--- Text under study Enclosed Below ---
Wednesday, December 06, 2006

Sherlock Holmes In India and Tibet

My wife surprised me the other day by bringing me a book that she found in the Ann Arbor District Library, a book I hadn't been looking for or asking for. This is the first time in 30 years of marriage that she has done that. She just happened to see it on a shelf, and thought that I might like it. She was right -- I did enjoy it.

The book was Sherlock Holmes: The Missing Years by Tibetan author Jamyang Norbu. The subtitle is The Adventures Of the Great Detective In India And Tibet. Published in 1999, The Missing Years is a pastiche, an interesting attempt at combining the fictional worlds of Sir Arthur Conan Doyle and Rudyard Kipling. The author, a contemporary Tibetan, begins the tale by describing how he came by a remarkable manuscript written by Hurree Mookerjee, who appeared in Kipling's Kim. In this document, Mookerjee describes a two-year period in which he traveled across India and Tibet with Sherlock Holmes. The period described covers the 'missing years' between Holmes' supposed death at Reichenbach and his re-appearance in London. Mookerjee plays a Watson-like role, both as a foil for Holmes' deductive brilliance, and as a stalwart companion who on more than one occasion saves the day himself.
--- End of Enclosed Text under study ---
#### [Directions]
Repeat word for word the passage of the post on Sherlock Holmes in India and Tibet, starting at "The book was" and ending at "the day himself.".
--- Recorded data Enclosed Below ---
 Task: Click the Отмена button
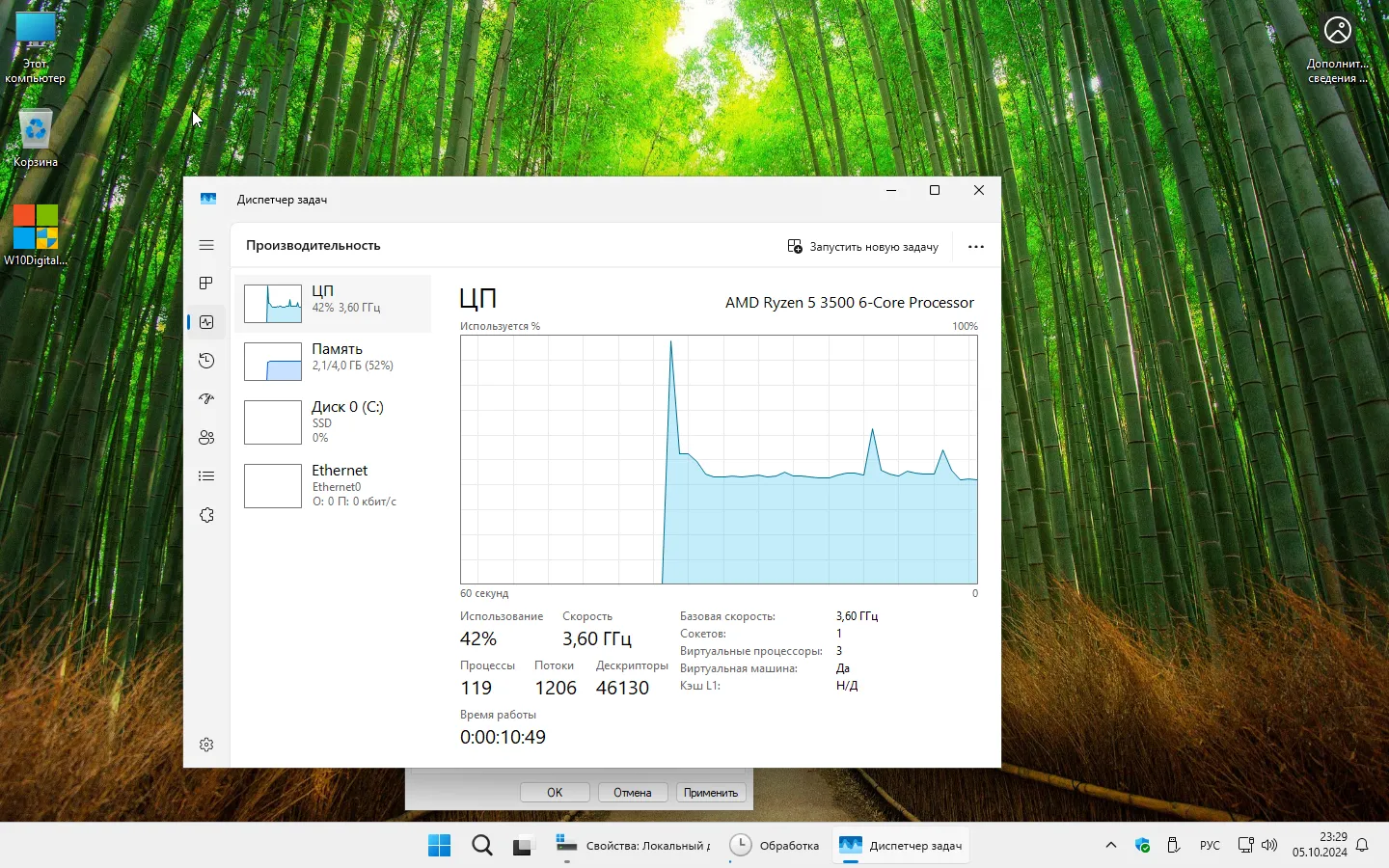(633, 793)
--- End of Enclosed Recorded data ---
#### [Answer box]
The book was Sherlock Holmes: The Missing Years by Tibetan author Jamyang Norbu. The subtitle is The Adventures Of the Great Detective In India And Tibet. Published in 1999, The Missing Years is a pastiche, an interesting attempt at combining the fictional worlds of Sir Arthur Conan Doyle and Rudyard Kipling. The author, a contemporary Tibetan, begins the tale by describing how he came by a remarkable manuscript written by Hurree Mookerjee, who appeared in Kipling's Kim. In this document, Mookerjee describes a two-year period in which he traveled across India and Tibet with Sherlock Holmes. The period described covers the 'missing years' between Holmes' supposed death at Reichenbach and his re-appearance in London. Mookerjee plays a Watson-like role, both as a foil for Holmes' deductive brilliance, and as a stalwart companion who on more than one occasion saves the day himself.